Human Milk Oligosaccharides modulate the risk for preterm birth in a microbiome dependent and independent manner

Abstract Background Preterm birth is one of the leading causes of neonatal mortality. The causes for spontaneous preterm birth (PTB) are multifactorial and remain often unknown. In this study, we tested the hypothesis that human milk oligosaccharides (HMOs) in blood and urine modulate the maternal urinary and vaginal microbiome and influence the risk for PTB. We analyzed the vaginal and urinary microbiome of a cross-sectional cohort of women with and without preterm labor and correlated our findings with measurements of metabolites and HMOs in urine and blood. Results We identified several microbial signatures associated with short cervix, PTB and/or preterm contractions such as Lactobacillus jensenii, L. gasseri, Ureaplasma sp. and Gardnerella sp.. Additionally, we observed associations between sialylated HMOs, in particular 3’-sialyllactose, with PTB, short cervix and increased inflammation and confirmed an influence of HMOs on the microbiome profile.

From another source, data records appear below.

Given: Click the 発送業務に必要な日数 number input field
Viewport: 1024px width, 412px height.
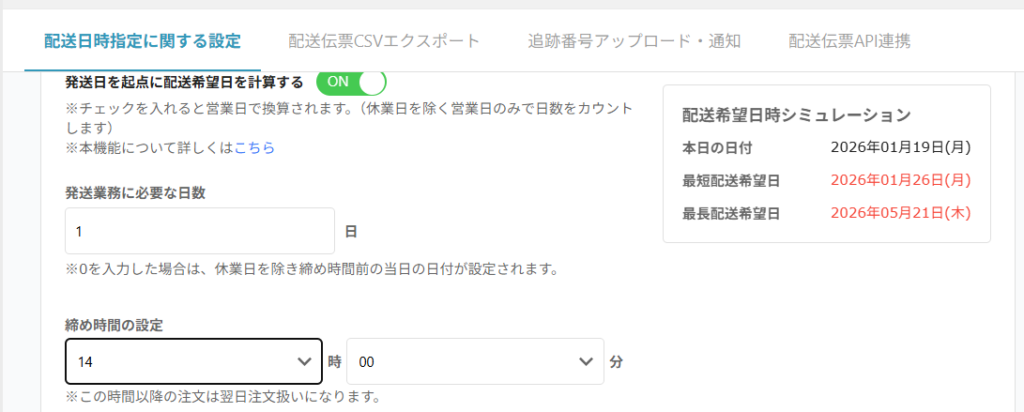Looking at the screenshot, I should click(x=199, y=231).
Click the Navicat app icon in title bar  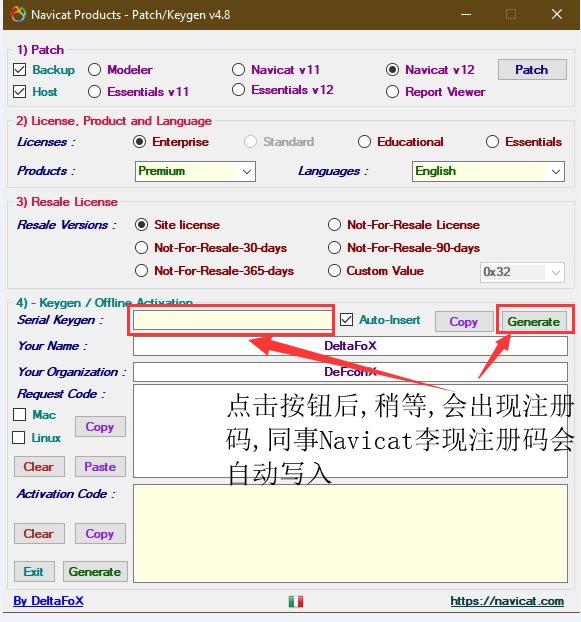(x=18, y=15)
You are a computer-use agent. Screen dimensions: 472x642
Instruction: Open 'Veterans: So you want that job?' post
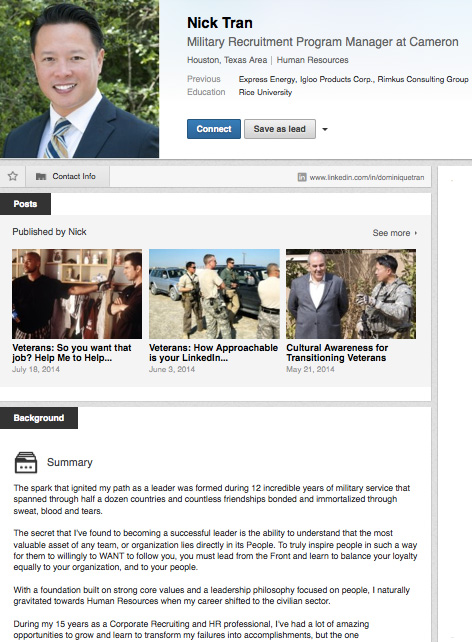point(72,353)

Conclusions Identifying serum and urinary HMOs and several key microorganisms associated with PTB, our findings point at two distinct processes modulating the risk for PTB. One process seems to be driven by sterile inflammation, characterized by increased concentrations of sialylated HMOs in serum. Another process might be microbiome-mediated, potentially driven by secretor-active HMOs in urine. Our results support current efforts to improve diagnostics and therapeutic strategies.